Avanços Promissores na Remissão do HIV Através de Transplantes de Células-Tronco

Durante a 26ª Conferência Internacional da Aids, realizada no Rio de Janeiro, foram anunciados dois novos casos de remissão da infecção pelo vírus HIV após a realização de transplantes de células-tronco. Com esses casos, o total de pacientes que não apresentaram detecção do vírus após o tratamento subiu para 13. Essa abordagem inovadora levanta esperanças na busca por uma cura efetiva para a doença.

Casos Notáveis de Remissão

Um dos casos é do chamado 'paciente de Kansas City', um homem que, aos 21 anos, descobriu que estava infectado com HIV e, simultaneamente, lutava contra leucemia mieloide aguda. O segundo caso, conhecido como 'paciente de Essen', é um indivíduo da Alemanha que foi infectado por dois tipos diferentes de HIV, além do vírus da hepatite B. Ambos os pacientes passaram por transplantes de células-tronco hematopoiéticas, que são responsáveis pela produção das células sanguíneas essenciais para a defesa do organismo.

O Papel dos Doadores e da Mutação CCR5 delta32

Os doadores das células-tronco apresentavam uma mutação genética rara, chamada CCR5 delta32, que confere resistência ao HIV. Esse vírus, ao infectar o corpo humano, ataca os linfócitos T CD4+, células fundamentais do sistema imunológico. A presença da mutação impede que o HIV se conecte a essas células, bloqueando sua capacidade de infecção. Assim, os transplantes fornecem aos pacientes células hematopoiéticas que potencialmente são imunes ao vírus, criando uma nova geração de linfócitos resistentes.

Resultados Promissores e Desafios Persistentes

Após os transplantes, ambos os pacientes interromperam a terapia com antirretrovirais para avaliar a eficácia do tratamento. No caso do paciente de Kansas City, já se passaram 14 meses sem a detecção do HIV, enquanto o paciente de Essen permanece livre do vírus há 12 meses. Contudo, este último apresentou uma recidiva do vírus da hepatite B, o que demonstra a complexidade do tratamento e a necessidade de monitoramento contínuo.

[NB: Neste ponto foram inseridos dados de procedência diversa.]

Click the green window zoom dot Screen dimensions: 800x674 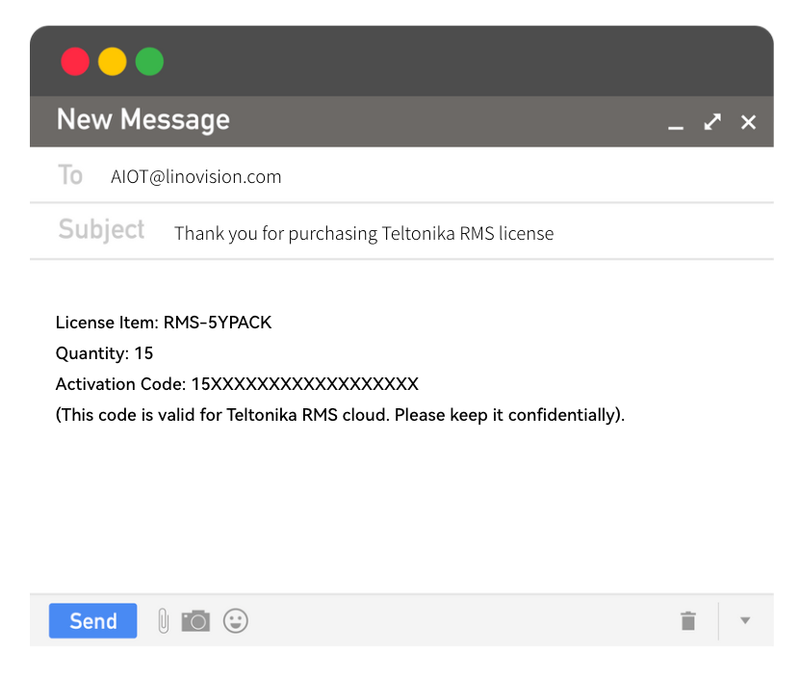[x=150, y=62]
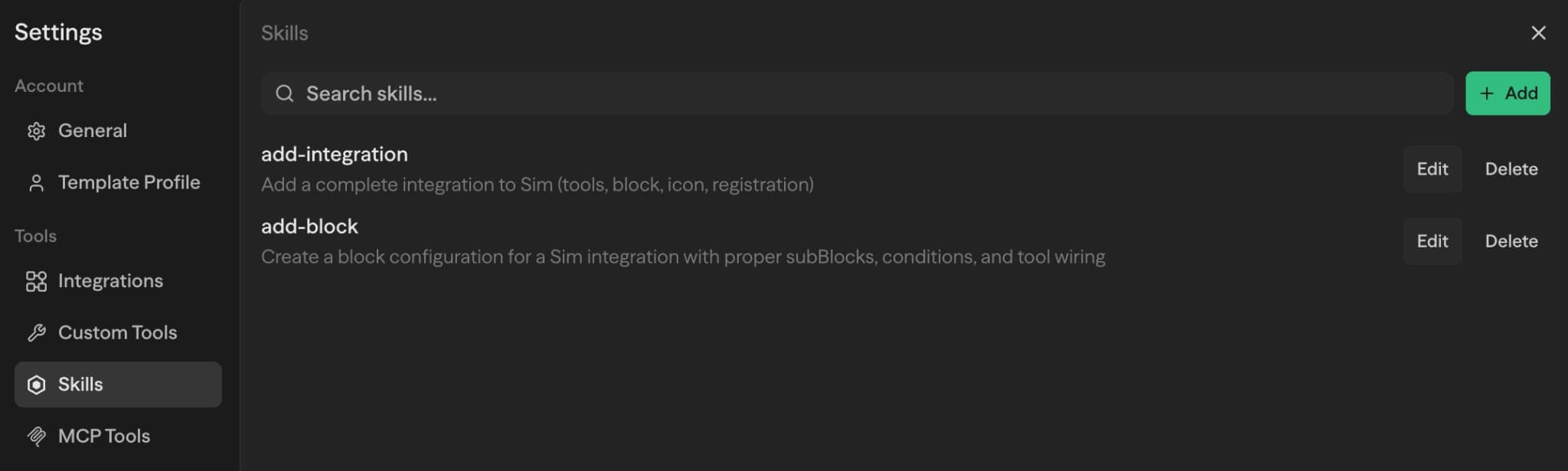
Task: Click the plus icon on Add button
Action: pos(1487,93)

Perspectivas Futuras e Considerações

A pesquisadora Carina Elsner, que estudou o caso do paciente de Essen, ressalta que a mutação CCR5 delta32, embora presente em apenas 10% da população do norte da Europa, pode ser crucial para alcançar remissões duradouras do HIV. No entanto, ainda há incertezas sobre a possibilidade de recaídas, uma vez que a terminologia correta para esses casos é 'remissão', e não cura definitiva. O acompanhamento contínuo e a realização de testes regulares são essenciais para entender as implicações a longo prazo desses tratamentos.

O Legado de Timothy Ray Brown

O primeiro paciente considerado curado do HIV, Timothy Ray Brown, conhecido como o 'paciente de Berlim', recebeu um transplante em 2007 e viveu livre do vírus até falecer em 2020 devido a leucemia. O seu caso trouxe à tona a possibilidade de curar a infecção pelo HIV, inspirando novas pesquisas e tratamentos. Os recentes avanços com os pacientes de Kansas City e Essen renovam a esperança de que, com mais estudos e descobertas, a remissão do HIV possa se tornar uma realidade para mais pessoas.